CS 6604, Assignment 1 - Due February 11, 2008

Please show your work

1. Given a source with a 15-symbol alphabet with the following probabilities:

   .2, .1, .1, .1, .1, .1, .08, .06, .04, .04, .02, .02, .02, .01, .01

   a) Compute the source entropy

   b) Compute a Shannon-Fano code for this alphabet

   c) Compute a Huffman code for this alphabet

   d) Compare the average code lengths for codes b) and c) with entropy

2. Suppose we are given random variables X and Y. The information learned about X by revealing Y is
   I(X|Y) = H(X) - H(X|Y) = - sum_i,j p(x_i,y_j) log₂ p(x_i) + sum_i,j p(x_i,y_j) log₂ p(x_i|y_j)

   Now, suppose a single unbiased die is tossed once.
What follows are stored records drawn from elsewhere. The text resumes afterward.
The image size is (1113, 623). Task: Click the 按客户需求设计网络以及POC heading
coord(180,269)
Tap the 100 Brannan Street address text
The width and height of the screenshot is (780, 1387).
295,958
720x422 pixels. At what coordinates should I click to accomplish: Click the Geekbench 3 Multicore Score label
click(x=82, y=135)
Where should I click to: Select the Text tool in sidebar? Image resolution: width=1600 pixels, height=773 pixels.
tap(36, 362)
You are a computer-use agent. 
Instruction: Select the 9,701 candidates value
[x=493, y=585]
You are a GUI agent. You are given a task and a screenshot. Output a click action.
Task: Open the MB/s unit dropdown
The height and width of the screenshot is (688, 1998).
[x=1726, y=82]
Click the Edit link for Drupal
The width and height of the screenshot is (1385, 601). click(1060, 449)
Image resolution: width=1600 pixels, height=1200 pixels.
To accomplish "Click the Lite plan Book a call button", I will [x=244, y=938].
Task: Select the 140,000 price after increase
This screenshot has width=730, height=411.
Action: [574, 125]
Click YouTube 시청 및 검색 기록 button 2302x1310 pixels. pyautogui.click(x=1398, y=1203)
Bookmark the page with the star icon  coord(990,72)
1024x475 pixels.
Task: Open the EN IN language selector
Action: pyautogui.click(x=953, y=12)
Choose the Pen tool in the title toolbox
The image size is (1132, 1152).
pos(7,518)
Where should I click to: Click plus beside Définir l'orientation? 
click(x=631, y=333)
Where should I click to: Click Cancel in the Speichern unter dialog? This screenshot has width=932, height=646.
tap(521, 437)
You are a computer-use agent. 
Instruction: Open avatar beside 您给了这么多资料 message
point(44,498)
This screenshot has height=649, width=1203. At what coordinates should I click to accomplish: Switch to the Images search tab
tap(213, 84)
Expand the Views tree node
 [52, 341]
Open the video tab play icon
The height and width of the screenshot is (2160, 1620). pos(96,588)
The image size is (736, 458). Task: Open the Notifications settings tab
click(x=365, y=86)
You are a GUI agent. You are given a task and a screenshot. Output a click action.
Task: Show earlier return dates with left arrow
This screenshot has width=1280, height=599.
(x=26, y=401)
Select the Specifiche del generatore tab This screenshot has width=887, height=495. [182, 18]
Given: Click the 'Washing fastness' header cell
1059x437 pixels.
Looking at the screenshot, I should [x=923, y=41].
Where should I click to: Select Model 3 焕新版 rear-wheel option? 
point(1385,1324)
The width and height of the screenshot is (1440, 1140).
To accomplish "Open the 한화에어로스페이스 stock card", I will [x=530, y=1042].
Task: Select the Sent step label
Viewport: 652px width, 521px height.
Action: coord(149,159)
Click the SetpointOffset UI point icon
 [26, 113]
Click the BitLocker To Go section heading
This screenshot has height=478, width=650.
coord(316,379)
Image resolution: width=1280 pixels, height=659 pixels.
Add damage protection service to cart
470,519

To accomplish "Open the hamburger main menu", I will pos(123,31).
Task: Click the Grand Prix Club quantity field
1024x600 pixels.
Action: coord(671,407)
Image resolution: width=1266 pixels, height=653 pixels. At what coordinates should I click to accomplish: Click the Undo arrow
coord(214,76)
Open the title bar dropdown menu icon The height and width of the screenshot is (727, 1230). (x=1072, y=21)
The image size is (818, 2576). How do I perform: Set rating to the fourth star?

If the face of the die is 1, 2, 3, or 4, an unbiased coin is tossed once. If the face of the die is 5 or 6, the coin is tossed twice. Find the amount of information conveyed about the face of the die by the number of heads obtained.

3. Given the Markov source with transition matrix T = {{1/2, 1/2, 0}, {0, 1/3, 2/3}, {0, 1/2, 1/2}}, determine the entropy of the source with this model.

4. Given the Markov source with transition matrix T = {{1/3, 2/3, 0}, {1/4, 1/4, 1/2}, {0, 1/2, 1/2}}, determine the steady state probabilities.

5. Determine the Golomb codes for integers from 1 to 10 for m=2 and m=3. Given the integer sequence, <1,3,6,7,10,13,17,23,24,27,33,35,37,41,45>, determine the number of bits required to code the gaps using Golomb codes with m=2 and m=3.